The next time he went to see his teacher they started training but very quickly the old man said: “You’ve stopped hitting training on the tire. Start over and come back in a year.”
This is the type of training he was talking about and here’s how it was done back in the old days. And yes, that’s Ueshiba in there.
I read this story over 20 years ago and at the time, I thought it was a load of bullshit. Today, I say the same thing to students.
I can tell when they’ve been practicing something by themselves, what it is and how it changes what they can do. Sometimes it’s hard to put into words, but I can definitely tell. Now I’m not claiming to be any kind of master, nor am I saying I’m at the level of Mr. Tokitsu’s teacher (don’t even know the man). But today, I do understand what he’s talking about in that story.
I firmly believe his teacher saw the lack of progression in some of those long term aspects. Progress that should have been there had Mr. Tokitsu continued with that mind-numbingly boring tire practice. From the teacher’s perspective then, further training was useless until he’d made that progress.
I touched upon this concept of long term training a little in my podcast with Kris Wilder in which I mention the “6 secret words”. To me, at this stage of my training, I think it’s a fundamental component of all good martial arts.
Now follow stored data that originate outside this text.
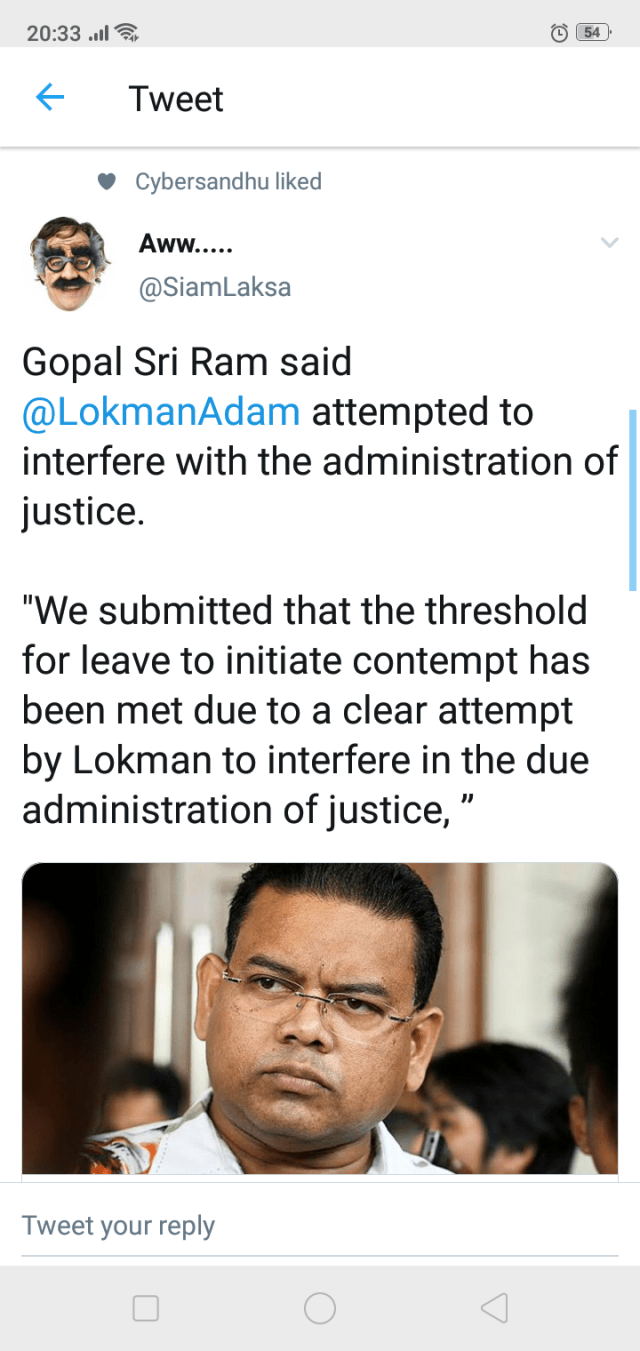Tap the Wi-Fi status icon
The width and height of the screenshot is (640, 1351).
127,33
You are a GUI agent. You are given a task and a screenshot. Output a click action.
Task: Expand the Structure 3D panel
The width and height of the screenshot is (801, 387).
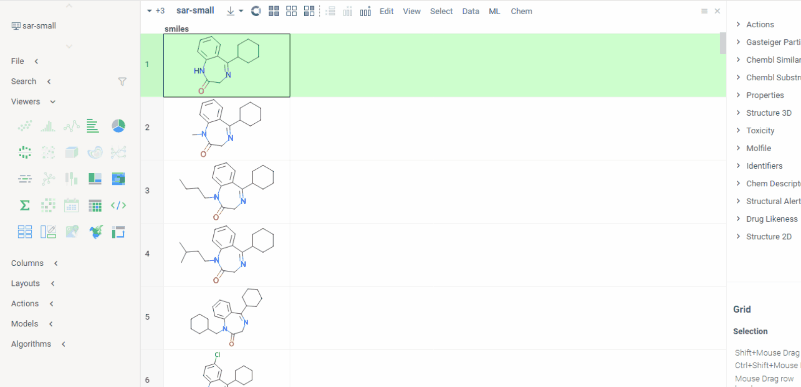(x=768, y=113)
Not just the traditional ones but also more modern versions. Though I have to admit I haven’t seen it much in the latter and very often in the former.
I also think it’s one of the primary reasons why MMA and muay Thai fighters wipe the floor with many traditional practitioners. Because unfortunately, a lot of traditional schools have lost these components and as a result, their effectiveness is limited. Especially against styles that emphasize peak physical conditioning, sparring and full contact fighting.
“I wanna learn this stuff! Gimme!”
The difficulty with all this is that I can’t really show it to people right away or explain it in a couple of sentences. This kind of stuff is complex and it takes a long time to understand and even longer to learn. But when you meet certain people who get it, you’ll know right away they do. Usually, you can tell when you end up on the floor after you attacked them and you have no idea what happened. Been there, done that.
Another part of it is that I’m not all that good at this stuff just yet. I’ve made some progress these last couple of years and I’ve seen which direction I have to go in but that’s not the same as actually being there already. This isn’t me being falsely humble and half proud at the same time. I’m just acknowledging the limits of what I know and understand. I know some of the tricks and have a wee bit of skill in this area but when I look at my teachers, I see just how far I still have to go.
The only real advice I can give is to keep digging deeper into your art. Keep on looking at both the forest and the trees at the same time. Because if you look at either one of them alone, you’ll never get to where you want to be.